|
 |
 |
|
|
|
|
The problem is not the problem. The problem is your attitude about the problem, Captain Jack Sparrow
Definition. A function f is a rule, relationship, or correspondence that assigns to each element x in a set D, x ∈ D (called the domain) exactly one element y in a set E, y ∈ E (called the codomain or range).
The pair (x, y) is denoted as y = f(x) where: x is the independent variable (input) and y is the dependent variable (output). Often, both the domain D and codomain E are the set of real numbers ℝ or subsets of ℝ.
D is the domain, the set of all possible inputs. E is the codomain or range, the set of all possible outputs.
Key property💡: Each input has exactly one output. (No input is assigned two different outputs — this is the vertical line test!)

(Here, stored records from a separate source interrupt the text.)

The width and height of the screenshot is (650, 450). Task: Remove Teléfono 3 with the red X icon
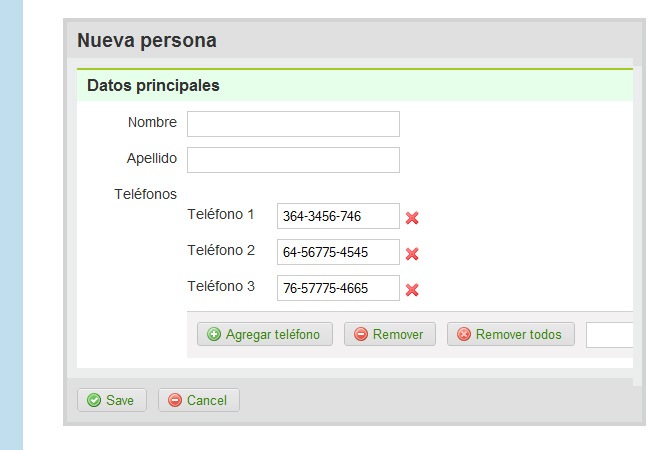pos(411,290)
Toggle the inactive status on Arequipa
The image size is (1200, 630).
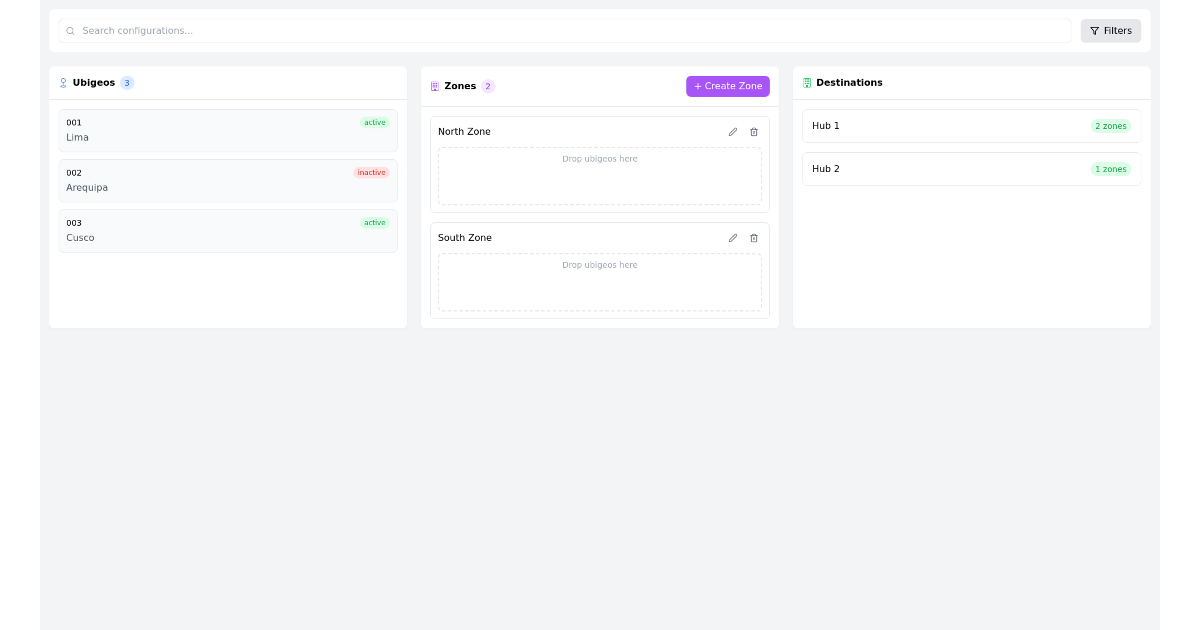371,172
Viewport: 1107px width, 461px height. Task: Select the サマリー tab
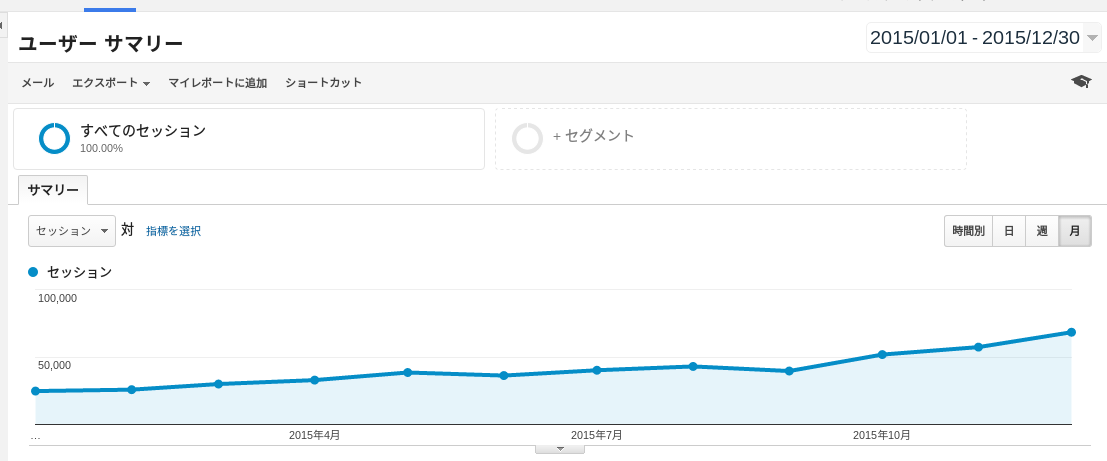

Examples: constant, f(x) = c, horizontal line, slope = 0; linear, f(x) = mx + b, straight line, constant slope m and y-intercept b; quadratic $f(x) = ax^2 + bx + c$, u-shaped or inverted U, opens up (a > 0) or down (a < 0), vertex at x = $\frac{-b}{2a}$, symmetry about vertical axis through vertex; polynomial, $f(x) = a_n x^n + \dots + a_0$, a smooth and continuous curve, n roots (counting multiplicity), end behaviour determined by its leading term $a_n x^n$; exponential function, $f(x) = a \cdot b^x, a \ne 0, b \gt 0$, rapid growth (b > 1) or decay (0 < b < 1); trigonometric functions, $\sin(x), \cos(x), \tan (z)$ oscillatory, periodic behavior (period 2π for sin/cos, π for tan), sin and cos are bounded between -1 and 1, but tan is unbounded; step function $f(x) = \lfloor x \rfloor$, greatest integer ≤ x, constant on intervals [n, n+1), jumps at integers, its graph is a staircase shape; absolute value f(x) = |x|, V-shaped graph, slope changes at 0.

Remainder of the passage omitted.